Putting it all together: higher-order functions

• now we use these concepts to define our own implode function
```implode (explode ("apple"));
(* val it = "apple" : string *)
val exploded = explode ("apple");
(* val exploded = [#"a",#"p",#"p",#"l",#"e"] : char list *)
val apple = implode ([#"a",#"p",#"p",#"l",#"e"]);
(* val apple = "apple" : string *)

(* first attempt at implementing our own version of implode *)
val combine x = foldr (op ^) #"";
```
why will this not work?
```(* str converts from char to string *)
(* char list -> string *)
val ourimplode = (foldr op ^ "") o (map str); (* this works *)
```
• converting a string representing an integer to an integer
```(* example: 123 = (3+0) + (2*10) + (1*100) *)
fun char2int (c, v) = ord (c) - ord (#"0") + 10*v;
(* val char2int = fn : char * int -> int *)

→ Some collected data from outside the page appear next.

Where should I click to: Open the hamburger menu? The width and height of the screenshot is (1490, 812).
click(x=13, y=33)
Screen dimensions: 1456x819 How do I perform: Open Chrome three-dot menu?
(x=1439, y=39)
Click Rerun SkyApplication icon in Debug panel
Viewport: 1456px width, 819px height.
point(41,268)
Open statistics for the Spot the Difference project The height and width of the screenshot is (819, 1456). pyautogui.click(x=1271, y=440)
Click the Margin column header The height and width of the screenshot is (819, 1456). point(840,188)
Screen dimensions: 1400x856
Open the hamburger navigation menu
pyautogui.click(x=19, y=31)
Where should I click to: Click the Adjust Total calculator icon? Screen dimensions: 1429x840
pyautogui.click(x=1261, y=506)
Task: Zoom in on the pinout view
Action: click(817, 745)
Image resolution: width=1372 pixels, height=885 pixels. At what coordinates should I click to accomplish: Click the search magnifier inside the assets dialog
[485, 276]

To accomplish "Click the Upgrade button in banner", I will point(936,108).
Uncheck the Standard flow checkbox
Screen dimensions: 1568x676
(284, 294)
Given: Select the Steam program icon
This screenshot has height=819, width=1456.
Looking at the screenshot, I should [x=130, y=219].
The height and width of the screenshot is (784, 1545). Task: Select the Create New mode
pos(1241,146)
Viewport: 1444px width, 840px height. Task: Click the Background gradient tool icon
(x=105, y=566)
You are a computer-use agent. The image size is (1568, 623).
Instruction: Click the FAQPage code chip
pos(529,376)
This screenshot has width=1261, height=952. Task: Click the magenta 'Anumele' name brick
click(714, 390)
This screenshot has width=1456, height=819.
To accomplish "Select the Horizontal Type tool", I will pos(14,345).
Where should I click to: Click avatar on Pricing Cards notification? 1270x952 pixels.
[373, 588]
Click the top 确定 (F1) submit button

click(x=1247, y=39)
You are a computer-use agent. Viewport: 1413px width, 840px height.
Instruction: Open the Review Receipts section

(* char2int (#"3", char2int (#"2", char2int (#"1", 0))); *)
foldl char2int 0 (explode ("123"));
(* val it = 123 : int *)

fun string2int s = foldl char2int 0 (explode s);

fun string2int1 s = foldl (fn (c, v) => ord (c) - ord (#"0") + 10*v) 0 (explode s);
```

References

 [EMLP] J.D. Ullman. Elements of ML Programming. Prentice Hall, Upper Saddle River, NJ, Second edition, 1997. [PIH] G. Hutton. Programming in Haskell. Cambridge University Press, Cambridge, 2007.